*Dataset entries*:

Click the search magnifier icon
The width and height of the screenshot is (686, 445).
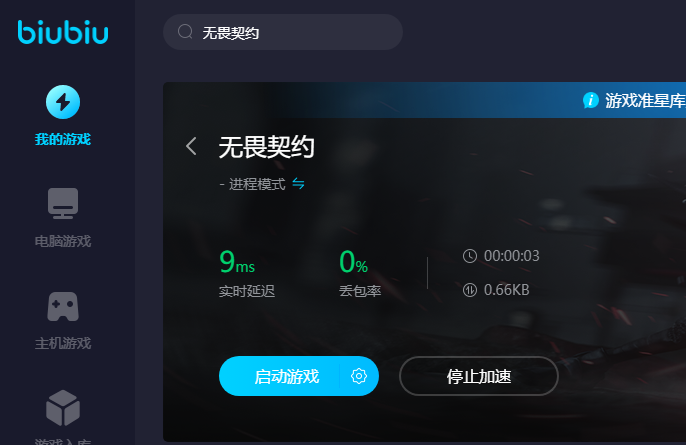(185, 32)
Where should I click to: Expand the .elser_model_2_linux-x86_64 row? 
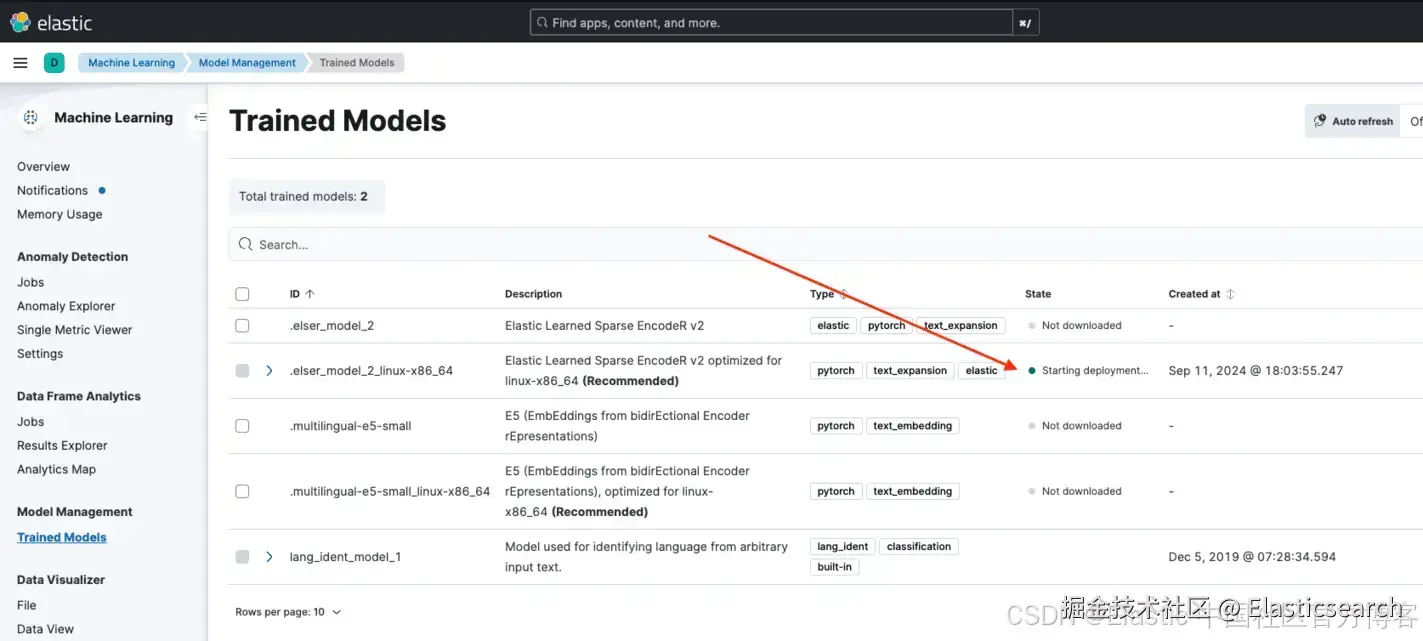coord(269,371)
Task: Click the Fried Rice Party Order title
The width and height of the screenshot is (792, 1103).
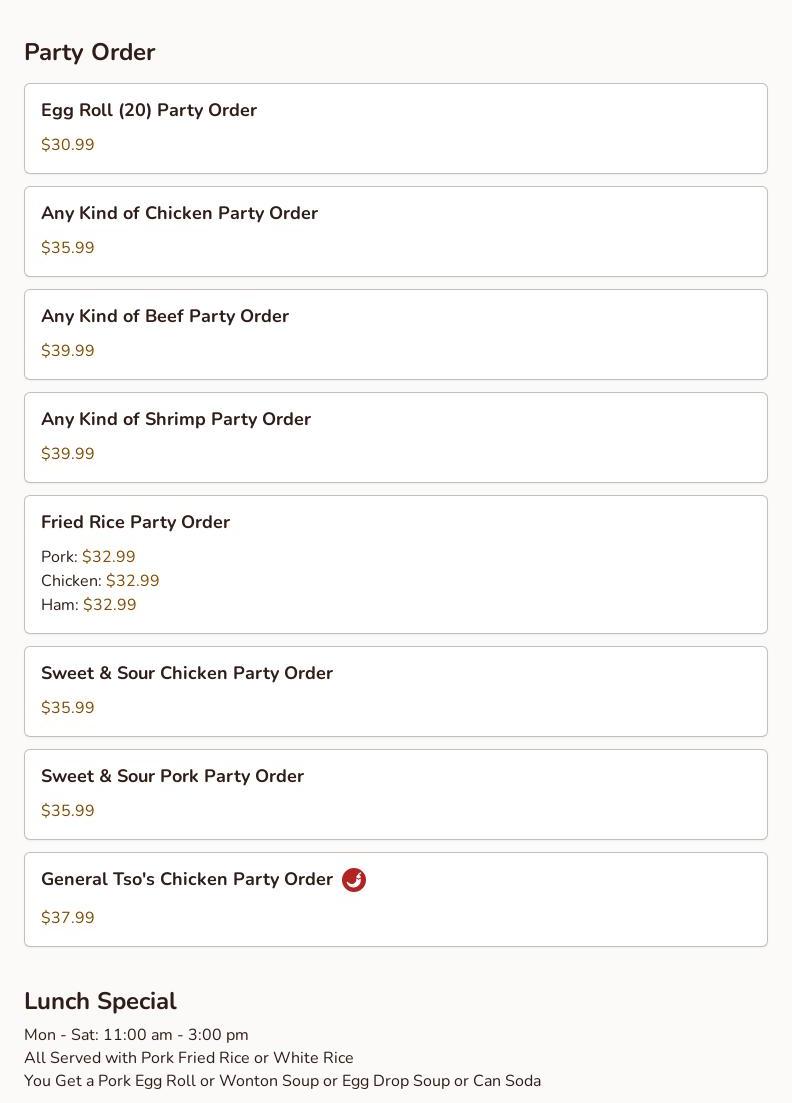Action: click(135, 523)
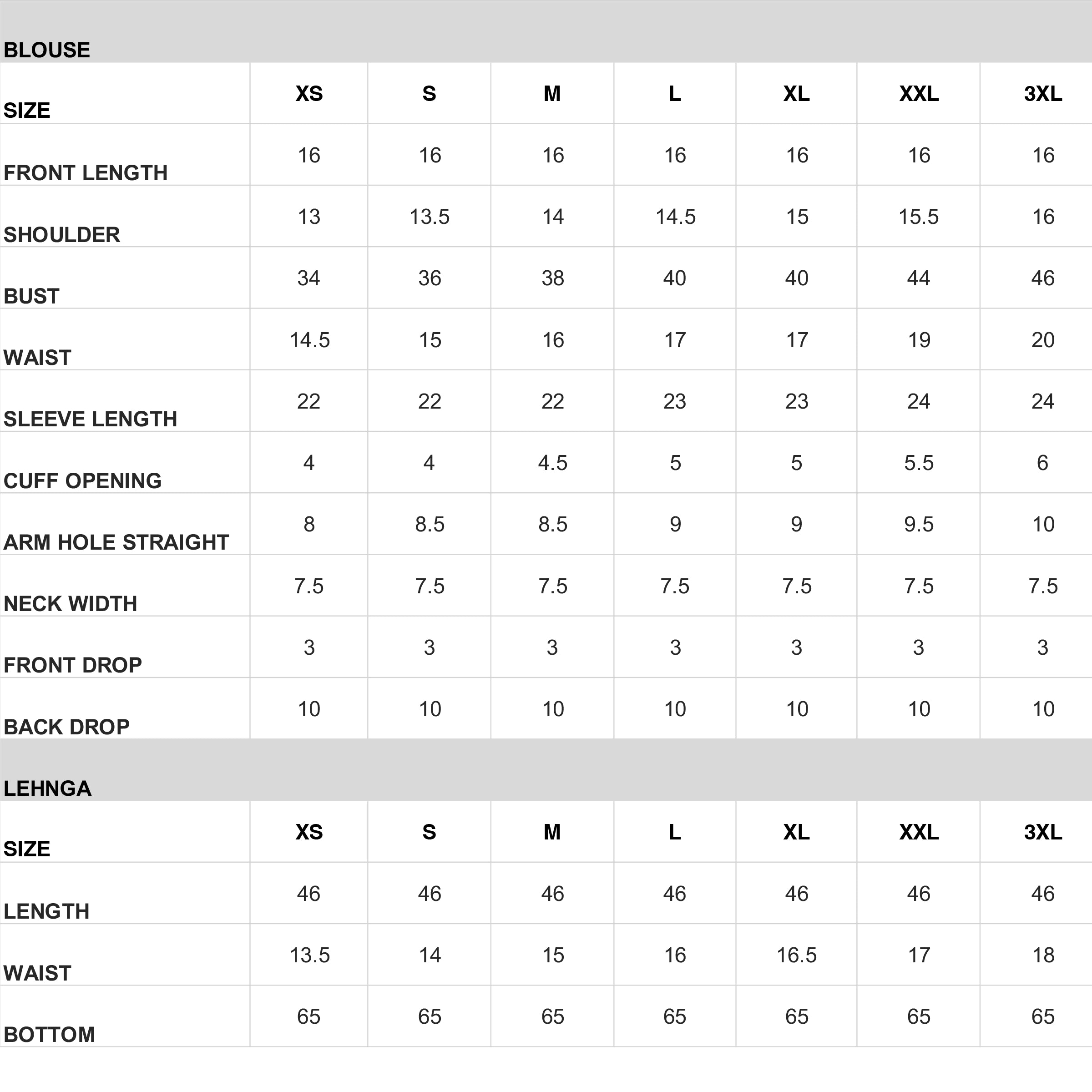Click the LENGTH row label in Lehnga table

[47, 911]
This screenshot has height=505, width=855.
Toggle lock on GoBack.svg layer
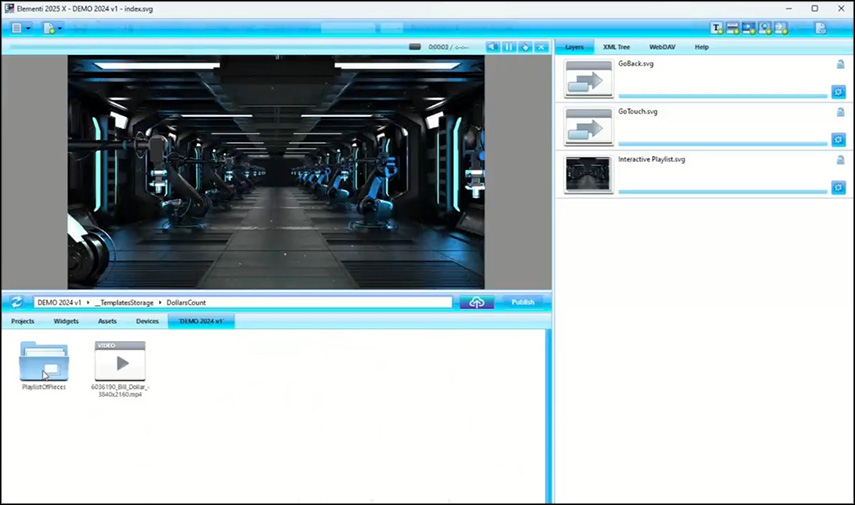(x=840, y=64)
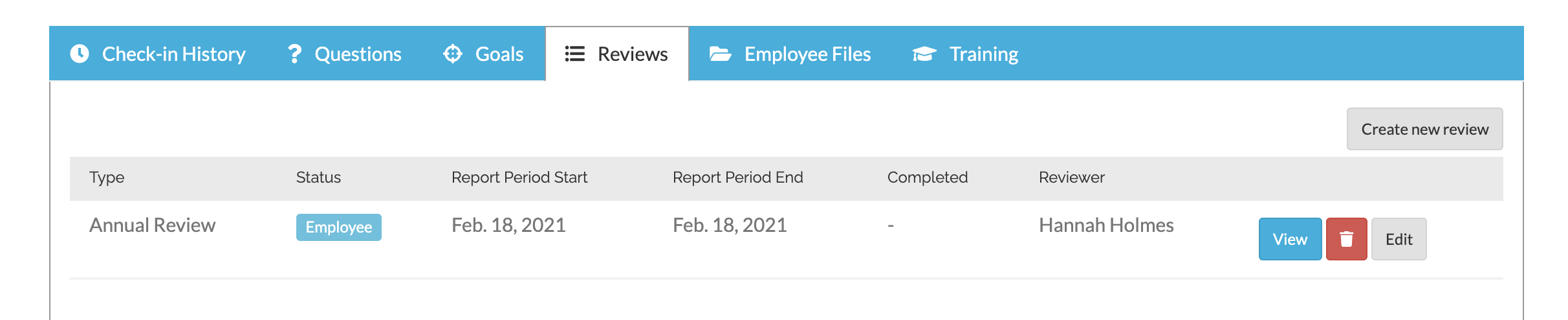View the Annual Review
Viewport: 1568px width, 320px height.
(x=1290, y=239)
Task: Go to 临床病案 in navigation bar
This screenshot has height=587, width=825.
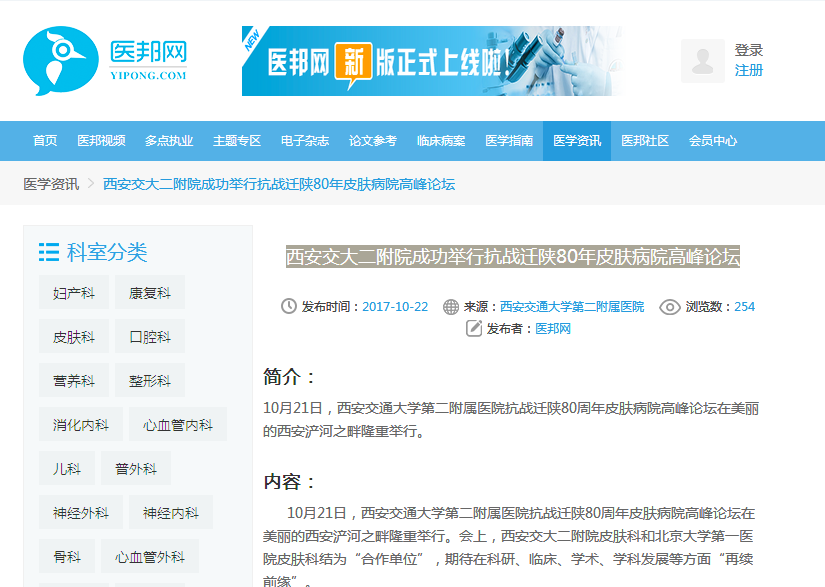Action: tap(441, 141)
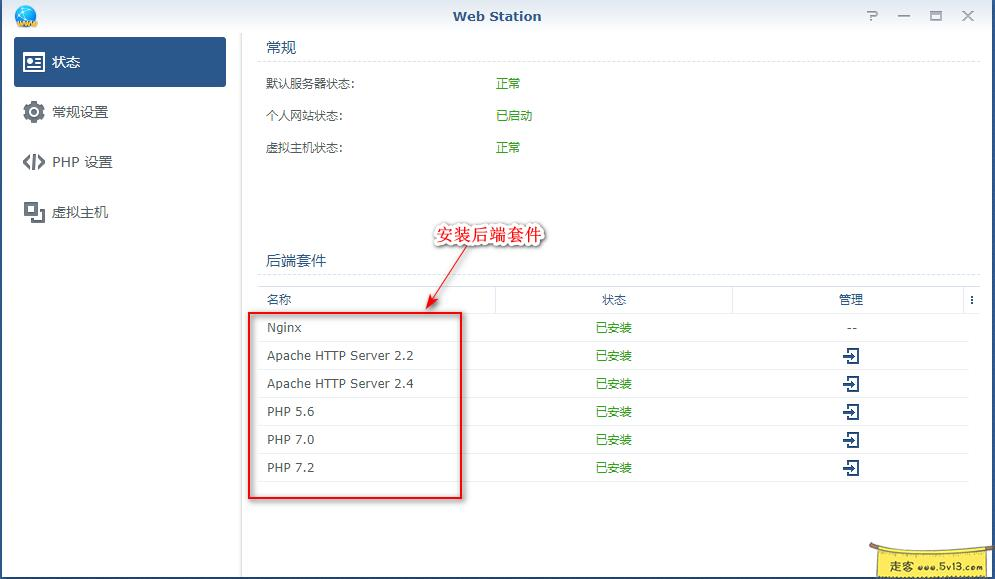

*Exercise objective*: The records above should be repeated exactly, with no pictures in the copy.

*Solution*:
Click the search magnifier icon
The width and height of the screenshot is (686, 445).
(185, 32)
Where should I click to: Expand the .elser_model_2_linux-x86_64 row? 
coord(269,371)
Task: Click the Fried Rice Party Order title
The width and height of the screenshot is (792, 1103).
Action: click(135, 523)
Click the LENGTH row label in Lehnga table

[47, 911]
This screenshot has height=505, width=855.
Toggle lock on GoBack.svg layer
(x=840, y=64)
View the Annual Review
Viewport: 1568px width, 320px height.
(x=1290, y=239)
Task: Go to 临床病案 in navigation bar
This screenshot has height=587, width=825.
Action: tap(441, 141)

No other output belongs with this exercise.